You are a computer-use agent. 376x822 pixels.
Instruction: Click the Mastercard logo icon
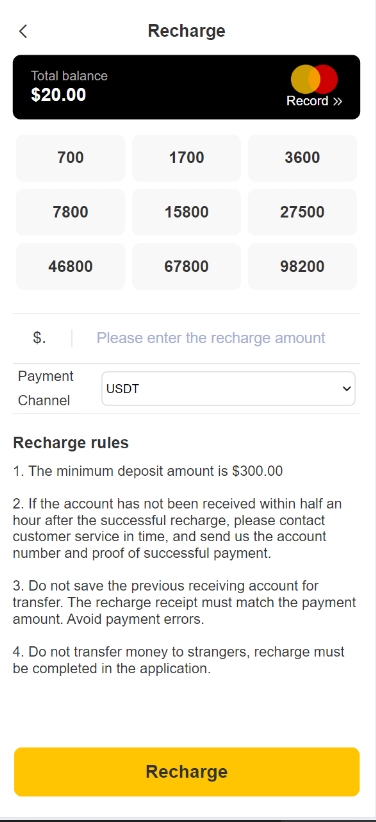(x=314, y=79)
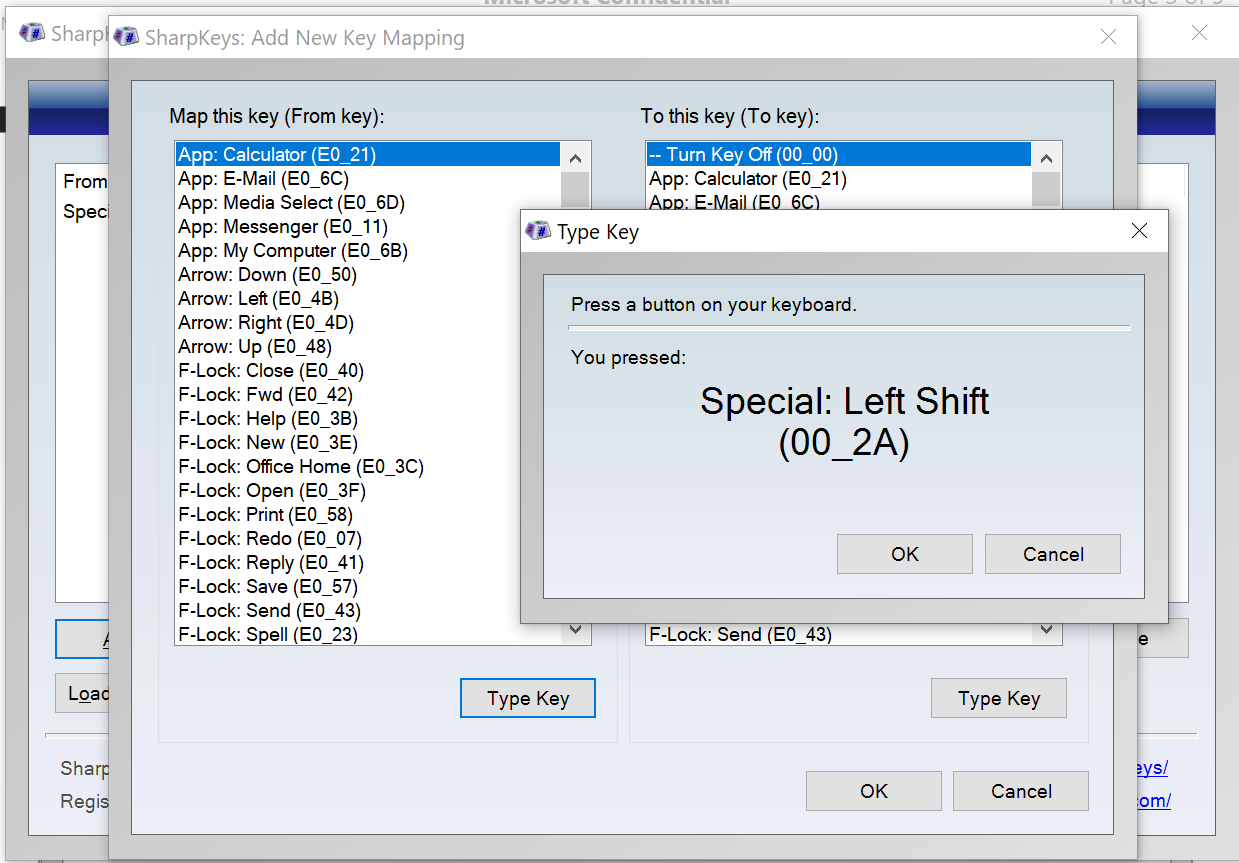Click the scrollbar up arrow of the From list
The width and height of the screenshot is (1239, 863).
pyautogui.click(x=575, y=157)
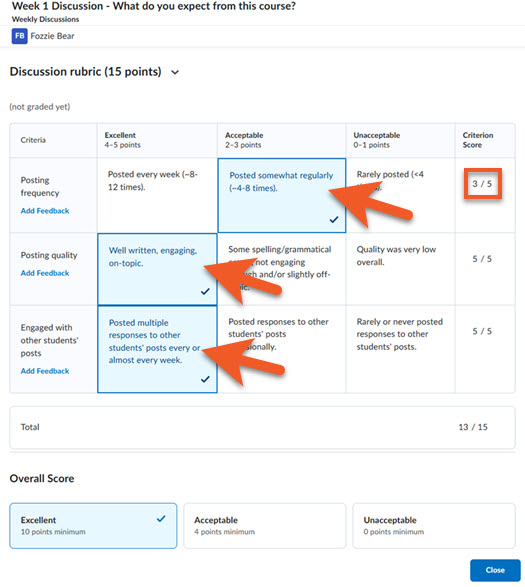The image size is (525, 587).
Task: Expand the Discussion rubric chevron
Action: point(175,72)
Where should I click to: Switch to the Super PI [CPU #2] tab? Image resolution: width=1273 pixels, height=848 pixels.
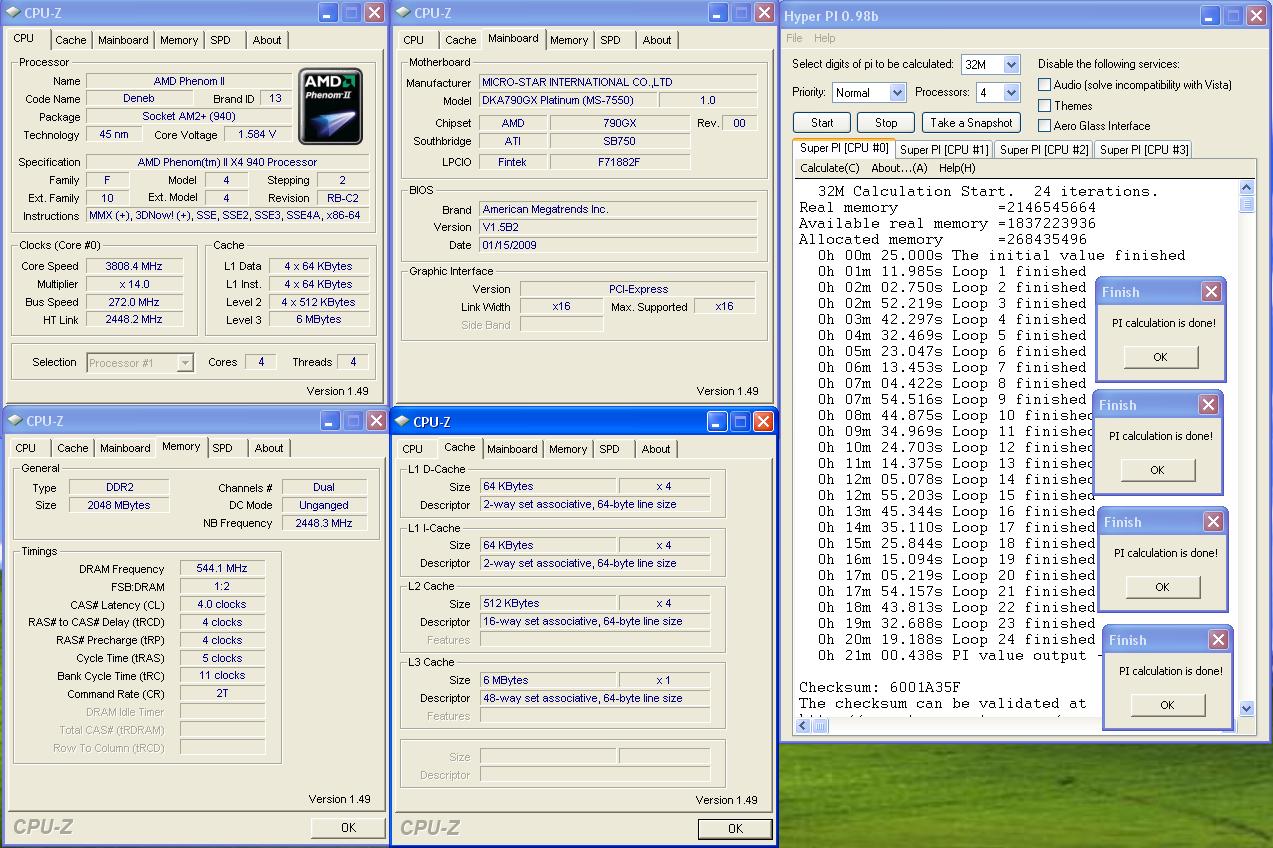(1044, 149)
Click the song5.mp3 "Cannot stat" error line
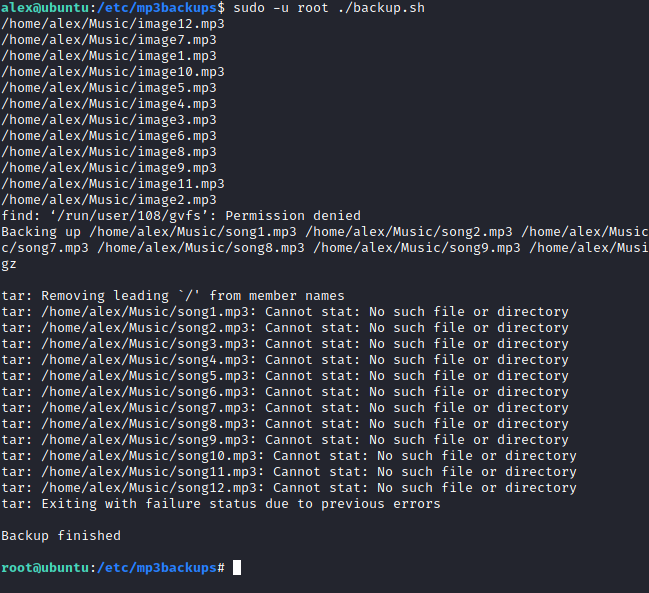The image size is (649, 593). (284, 375)
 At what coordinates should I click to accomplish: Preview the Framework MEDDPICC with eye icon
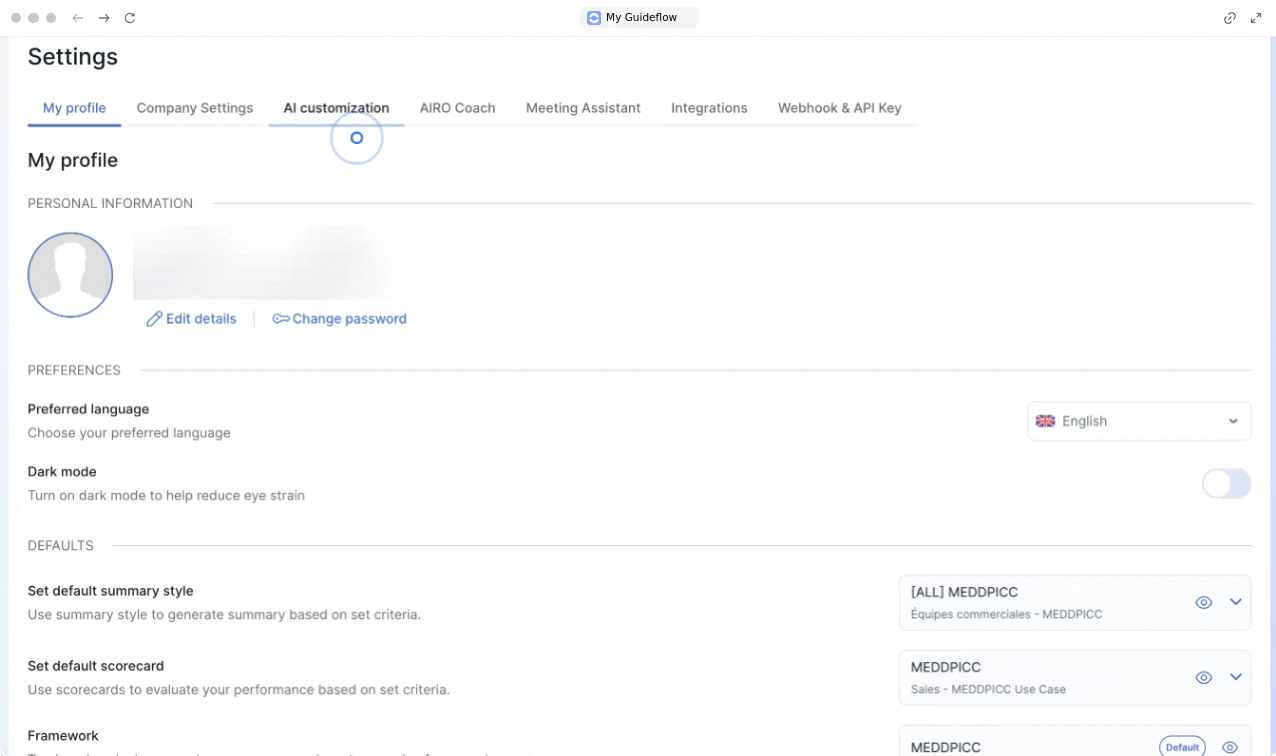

_____

### Assignment
Would it be possible to copy the material exactly, excluding the images?

### Result of the exercise
You are a computer-use agent. 376x822 pixels.
Instruction: Click the Mastercard logo icon
(x=314, y=79)
Click the scrollbar up arrow of the From list
The width and height of the screenshot is (1239, 863).
pyautogui.click(x=575, y=157)
The image size is (525, 587).
Task: Expand the Discussion rubric chevron
Action: point(175,72)
Where should I click to: Switch to the Super PI [CPU #2] tab? Image resolution: width=1273 pixels, height=848 pixels.
(1044, 149)
Click the song5.mp3 "Cannot stat" error line
The image size is (649, 593). (284, 375)
 At what coordinates should I click to accomplish: Preview the Framework MEDDPICC with eye icon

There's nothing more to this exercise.